= What is required =
Excluding pictures, retype the line with "This screenshot has width=1253, height=705." and each line that follows it to the end of the data below, word for word.

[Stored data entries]
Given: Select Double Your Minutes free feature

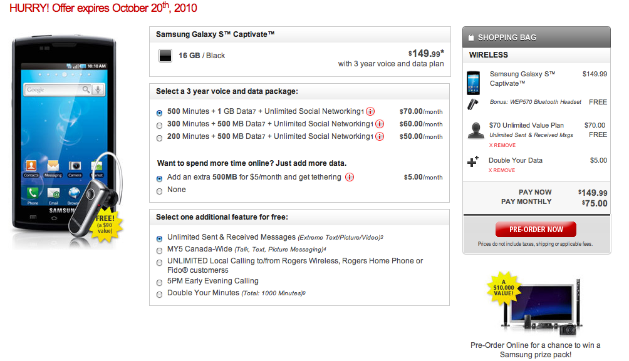Looking at the screenshot, I should coord(160,293).
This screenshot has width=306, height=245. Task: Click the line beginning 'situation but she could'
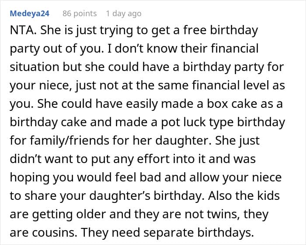point(147,67)
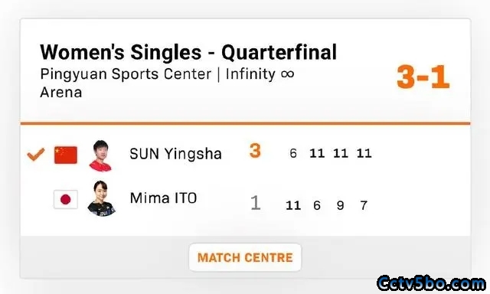Click Mima ITO's third game score 9

(x=340, y=205)
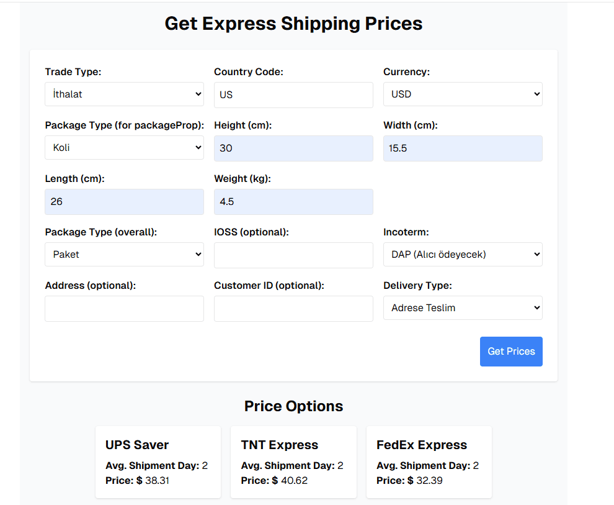Click the Price Options section title
The width and height of the screenshot is (614, 505).
[293, 406]
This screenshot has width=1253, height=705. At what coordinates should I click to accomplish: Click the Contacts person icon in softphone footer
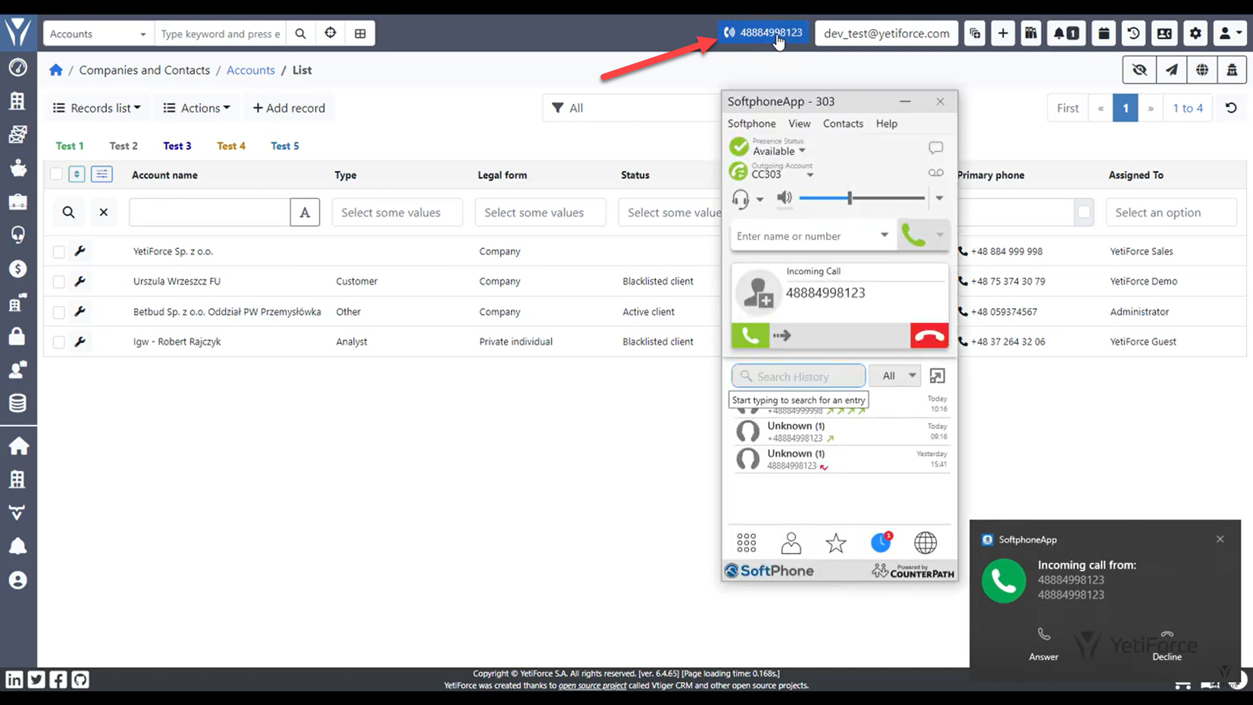coord(791,543)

= Task result =
This screenshot has width=1253, height=705. At what coordinates should I click to accomplish: Click the Contacts person icon in softphone footer
coord(791,543)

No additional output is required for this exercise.